▶ What you will do
Rewrite all of the material below as a numbered list with no blank lines, and leave the pictures out.

▶ Collected data entries
•••••
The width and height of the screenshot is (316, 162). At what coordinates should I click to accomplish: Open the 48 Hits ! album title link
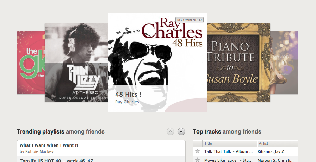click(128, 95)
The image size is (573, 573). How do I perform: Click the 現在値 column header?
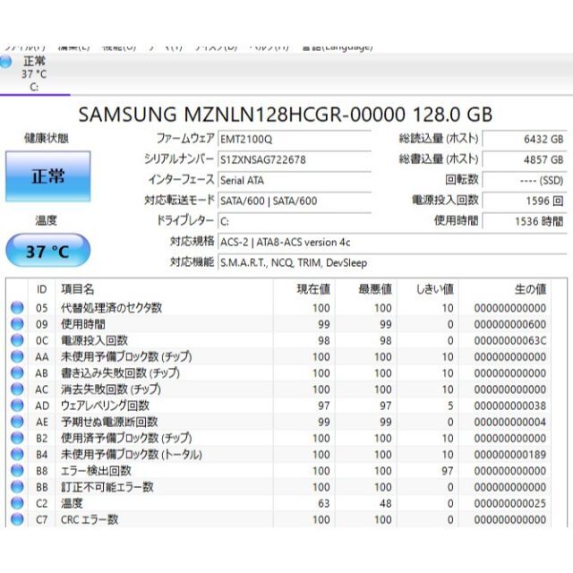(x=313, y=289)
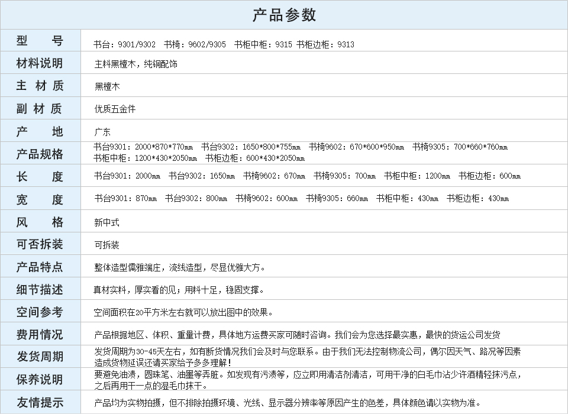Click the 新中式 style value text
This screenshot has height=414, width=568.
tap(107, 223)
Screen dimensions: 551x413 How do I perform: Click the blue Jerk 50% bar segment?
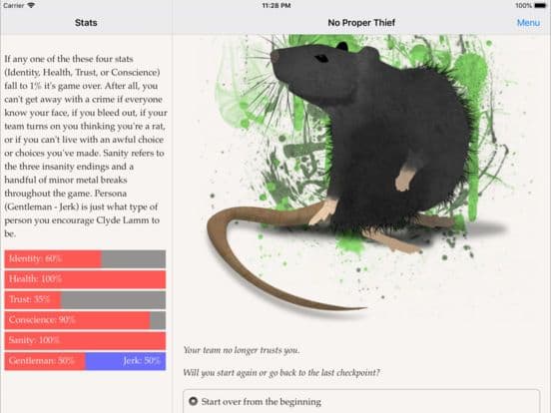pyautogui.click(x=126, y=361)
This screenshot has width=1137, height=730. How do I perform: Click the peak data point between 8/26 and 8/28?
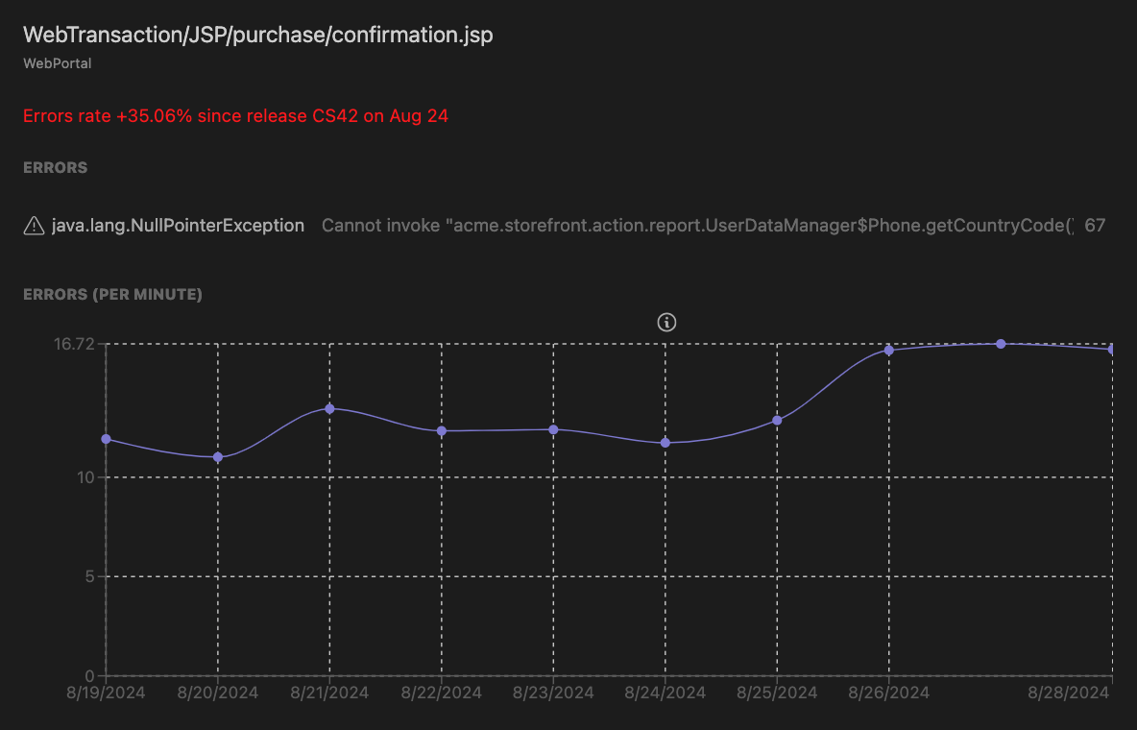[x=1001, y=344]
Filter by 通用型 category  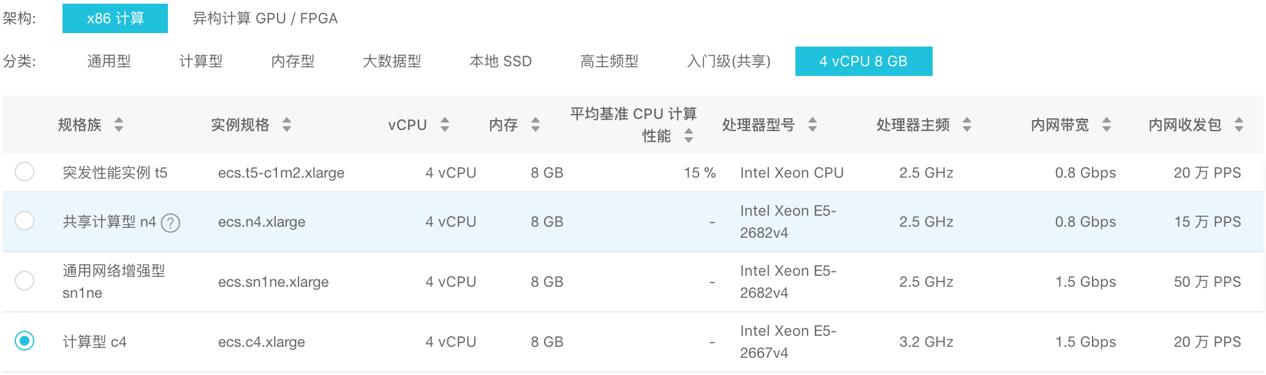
•••••
▶ Task solution
1. The width and height of the screenshot is (316, 162). At what coordinates should I click to accomplish: Open the 48 Hits ! album title link
2. click(128, 95)
3. The image size is (573, 573). How do I perform: Click the 現在値 column header?
4. (x=313, y=289)
5. Click the 新中式 style value text
6. This screenshot has height=414, width=568.
7. tap(107, 223)
8. Screen dimensions: 551x413 How do I perform: Click the blue Jerk 50% bar segment?
9. pyautogui.click(x=126, y=361)
10. This screenshot has width=1137, height=730. How do I perform: Click the peak data point between 8/26 and 8/28?
11. [x=1001, y=344]
12. Filter by 通用型 category  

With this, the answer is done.